China adds new condition for Dalai Lama talks
China asks the Dalai Lama to end activities to "sabotage" the 2008 Olympics before holding any talks with him.world Updated: Mar 27, 2008 21:38 IST
As US President George W Bush nudged it to talk to the Dalai Lama, China on Thursday added a new pre-condition for dialogue asking the exiled Tibetan spiritual leader to end activities to "sabotage" the 2008 Olympics in Beijing.
Hours after Bush talked on phone with his Chinese counterpart Hu Jintao on the Tibet issue, Tibetan monks embarrassed the Communist regime by staging a protest and voicing support for the Dalai Lama in front of visiting foreign reporters in Lhasa.
While the White House claimed that Bush "pushed very hard" on the need for restraint and the need for substantive dialogue with the representatives of the Dalai Lama, Beijing emphasised that Hu, also General Secretary of the ruling Communist Party of China, told his American counterpart that the 72-year-old monk must stop his "sabotage" of the Beijing Olympics before it will hold talks with him.

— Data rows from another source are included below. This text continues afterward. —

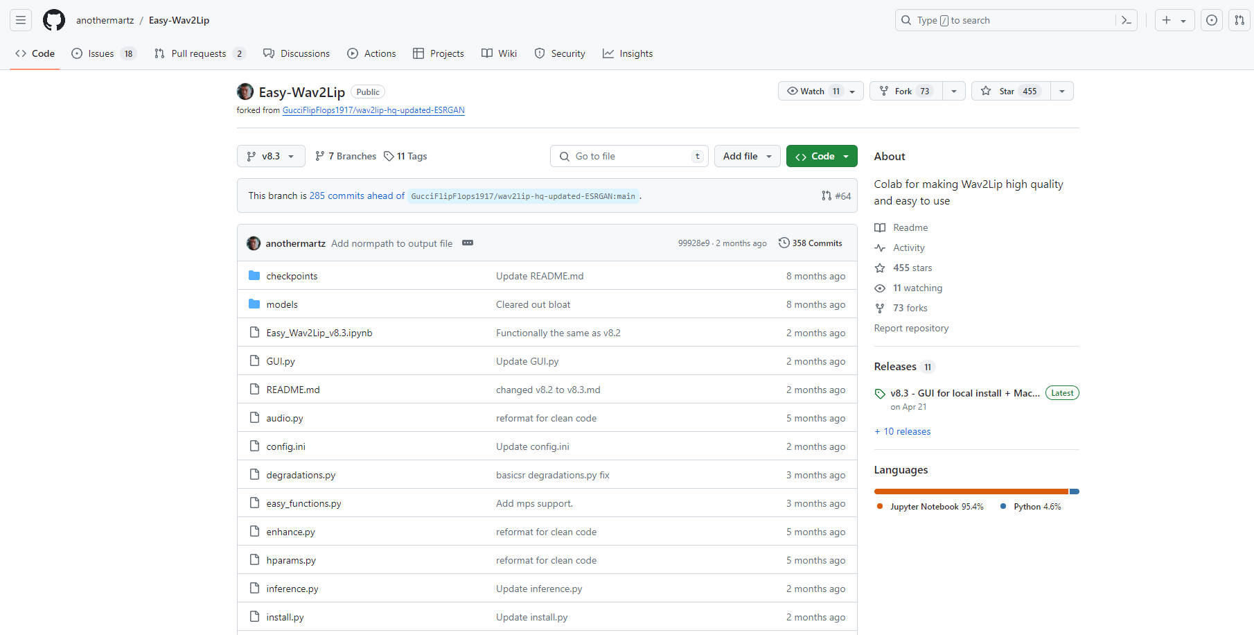The height and width of the screenshot is (635, 1254).
Task: Click the anothermartz avatar beside repository name
Action: (x=245, y=92)
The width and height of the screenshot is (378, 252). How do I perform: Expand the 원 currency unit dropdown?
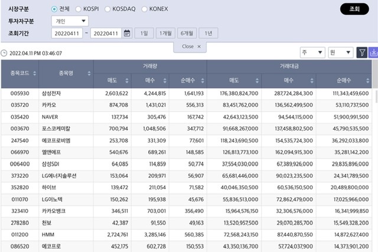click(341, 53)
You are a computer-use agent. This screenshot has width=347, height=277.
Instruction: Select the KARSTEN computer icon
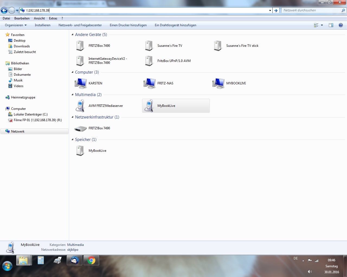click(81, 83)

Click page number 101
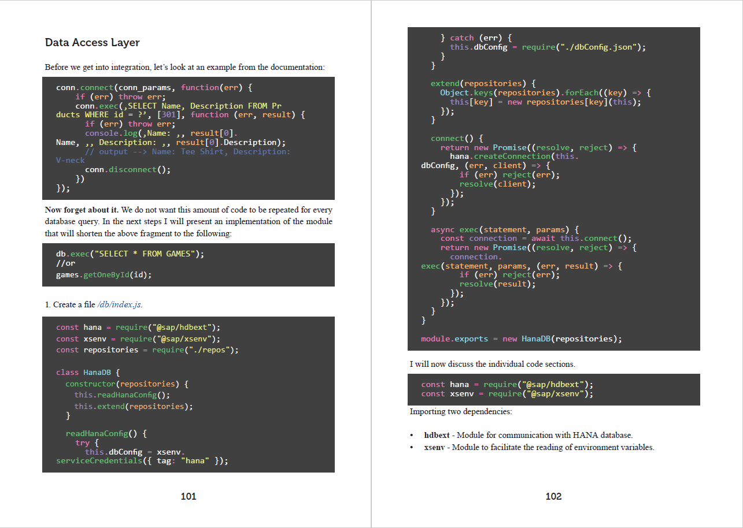pyautogui.click(x=188, y=496)
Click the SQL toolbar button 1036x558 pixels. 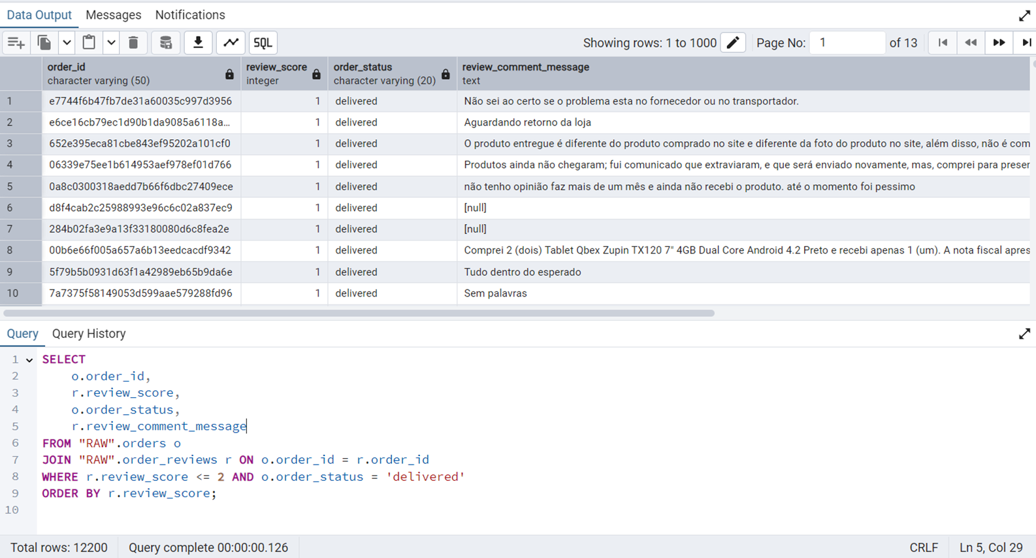pos(263,43)
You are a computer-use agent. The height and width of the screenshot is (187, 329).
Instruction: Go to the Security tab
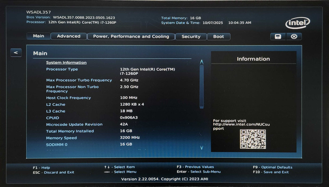click(x=191, y=37)
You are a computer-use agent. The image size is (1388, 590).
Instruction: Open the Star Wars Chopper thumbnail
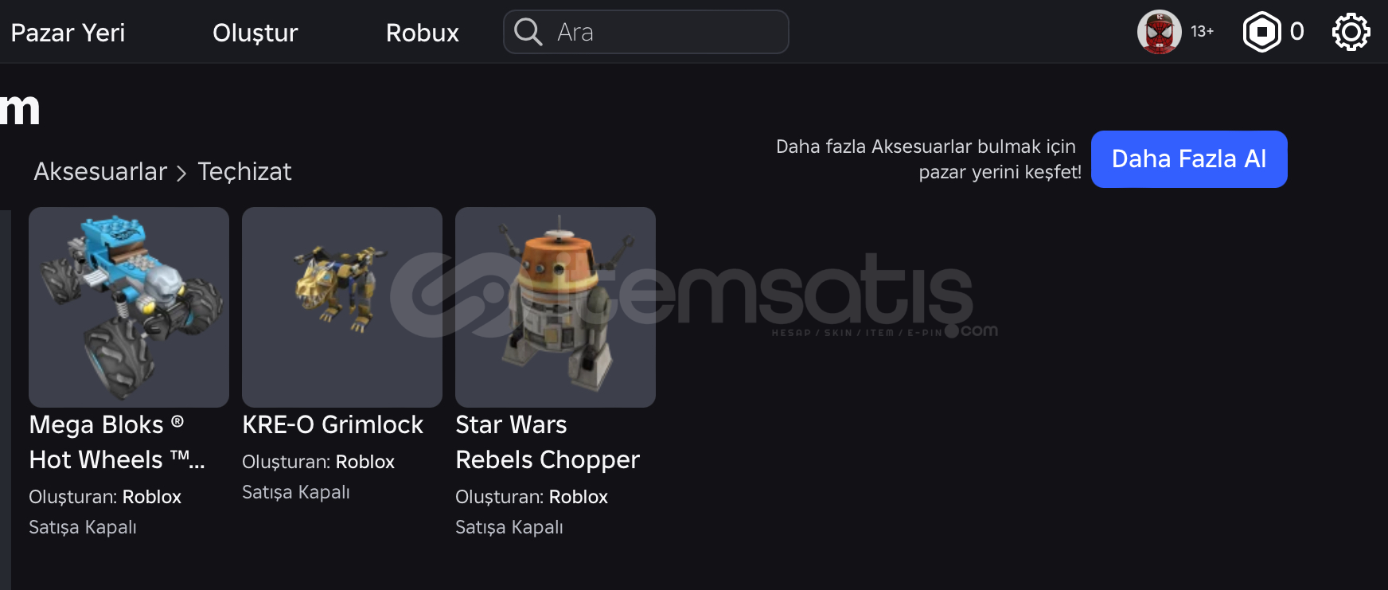click(556, 307)
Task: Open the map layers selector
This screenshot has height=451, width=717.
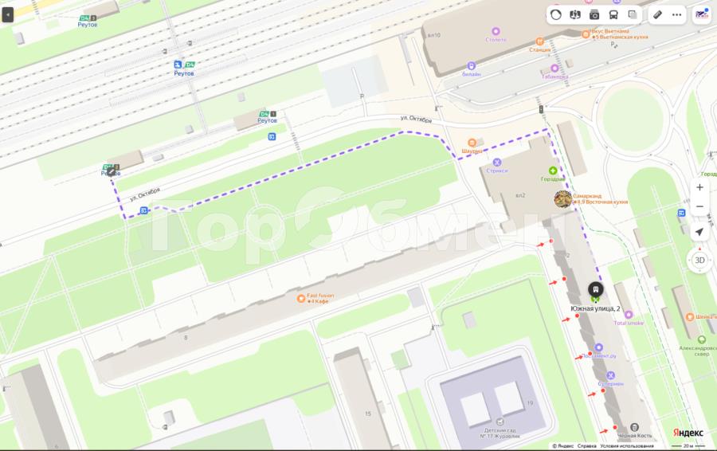Action: [x=633, y=15]
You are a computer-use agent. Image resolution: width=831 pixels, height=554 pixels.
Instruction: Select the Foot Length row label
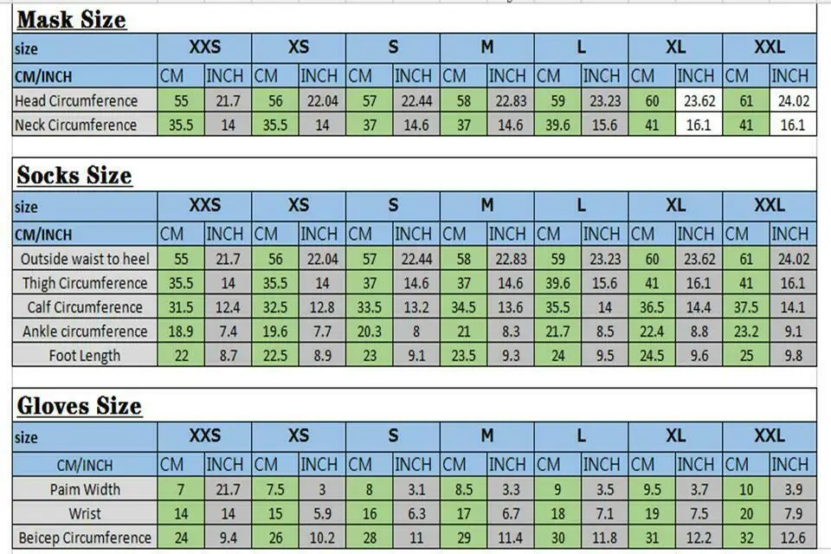(x=85, y=355)

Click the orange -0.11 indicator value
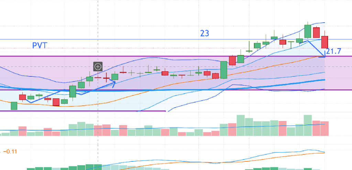tap(10, 151)
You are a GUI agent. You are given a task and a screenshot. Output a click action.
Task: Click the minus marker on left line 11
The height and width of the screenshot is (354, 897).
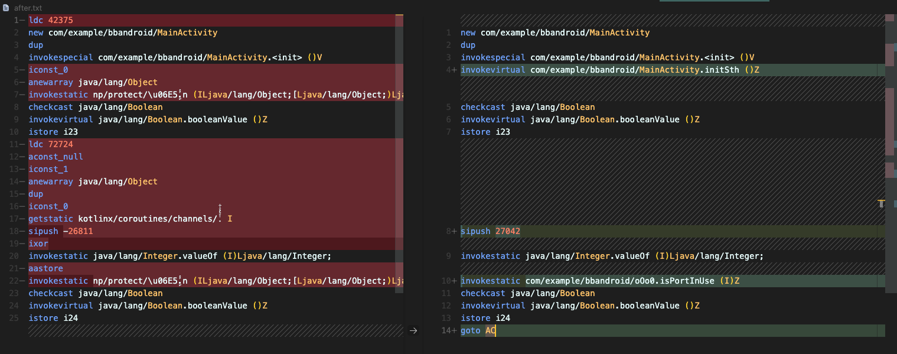pos(24,145)
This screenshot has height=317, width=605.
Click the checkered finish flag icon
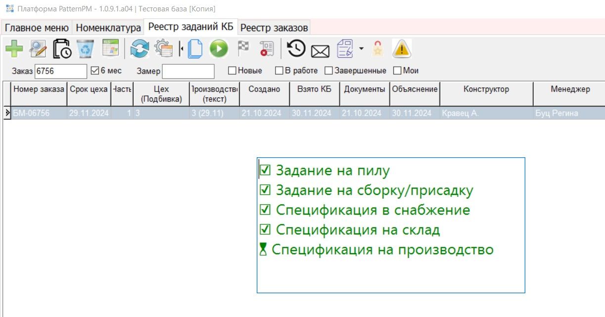[x=243, y=49]
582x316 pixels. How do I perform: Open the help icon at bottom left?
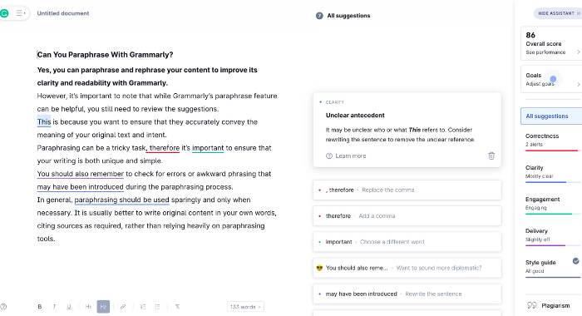[x=3, y=307]
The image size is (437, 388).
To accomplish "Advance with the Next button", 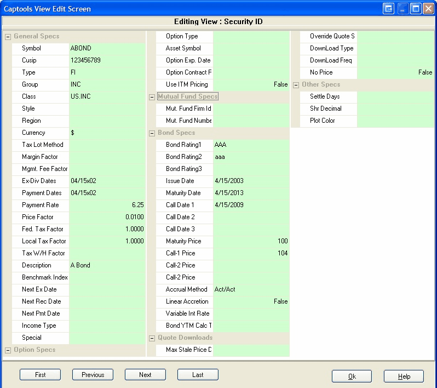I will 145,375.
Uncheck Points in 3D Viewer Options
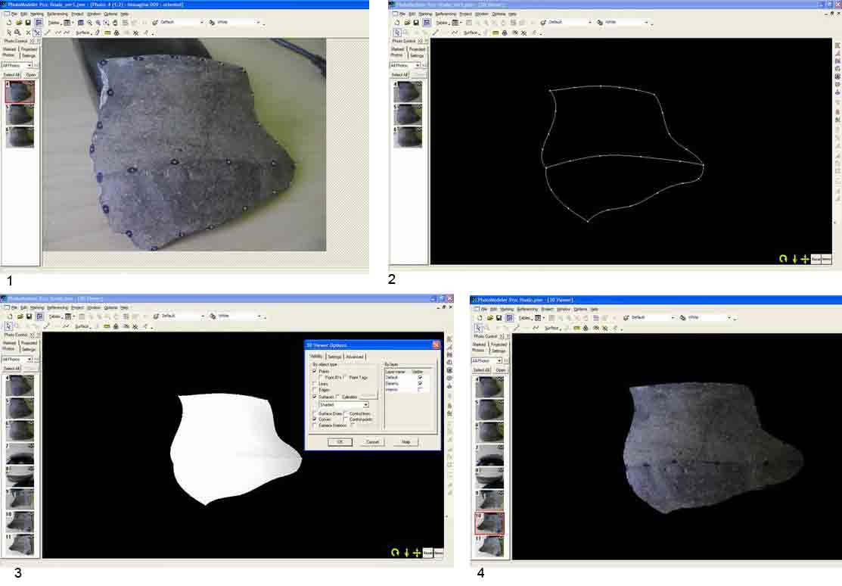This screenshot has height=586, width=842. (315, 371)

Hu made the demand during the conversation with Bush, who called for resumption of dialogue with the Dalai Lama, and it was repeated by foreign ministry spokesman Qin Gang in Beijing.
Hu's demand on the safe conduct of Beijing Olympics in August appeared to mark a new addition to a list of actions the exiled Tibetan leader must comply before China reopens dialogue with him on the Tibet issue, analysts said.
If the Dalai Lama is keen on talks, he should especially stop activities to "fan and mastermind" violent crimes in Tibet as well as in some other regions and end activities to "sabotage" the Beijing Olympics and accept Tibet and Taiwan as inseparable parts of China, Hu told Bush.
Meanwhile, some 30 Tibetan monks from the Jokhang Temple, one of Tibet's holiest shrines, staged a dramatic protest and voiced support for the Dalai Lama in front of visiting foreign reporters in Lhasa.
The protest, defying tight security, came as China took some of the Beijing-based foreign correspondents on an escorted tour of the riot-hit Lhasa, the Tibetan capital, media reports said.
One monk shouted "Tibet is not free, Tibet is not free" before he started to cry, an AP journalist at the scene reported.
Foreign journalists have largely been prevented from covering the unrest, biggest since 1989. However, China on Wednesday allowed a group of reporters into Lhasa for a three-day escorted visit.
The visit to Lhasa is the first by foreign journalists since violent pro-independence protests erupted there on March 14 and spread to neighbouring provinces like Sichuan, Gansu and Qinghai.
US National Security Advisor Stephen Hadley said Bush had urged Hu to restart the negotiations with the representatives of the Dalai Lama and address the grievance of the people in Tibet.
So far, six rounds of informal talks have been held between Beijing and the representatives of the Dalai Lama on the Tibet issue. However, no concrete progress has been reported.
At the same time, Hu told Bush that the recent riots in Lhasa were "by no means peaceful demonstrations or activities of non-violence as claimed by the Dalai Lama clique but were undisguised serious and violent crimes."
Justifying the Chinese action to quell the unrest, Hu said, "no responsible government would sit by and watch when faced with this kind of violent crime, which gravely violated human rights, seriously disrupted social order and seriously endangered the safety of public life and property".
Hadley also denied that Hu brushed off Bush on Tibet.
".... It was a very lengthy exchange. And it was well prepared, and you got a good flavour of it in the release that was issues by Beijing's authorities. It was a serious conversation on really all of the issues..." Hadley said.
The Chinese Foreign Ministry, meanwhile, insisted that "Tibet is an internal issue. China firmly opposes any country's interference in Tibet affairs and China's internal affairs."
"We request the relevant countries to respect our sovereignty and territorial integrity and extensively recognised international laws and not to facilitate the Dalai clique and his separatist activities," the ministry spokesman said.
China, he said, had the "determination and competence" to safeguard its sovereignty and territorial integrity.
The worst-ever anti-China protests since 1989 in Lhasa began on March 10 and spread to neighbouring regions.
China says 20 people were killed by rioters. The Tibetan government-in-exile maintains that about 140 people have been killed in a crackdown by Chinese security forces.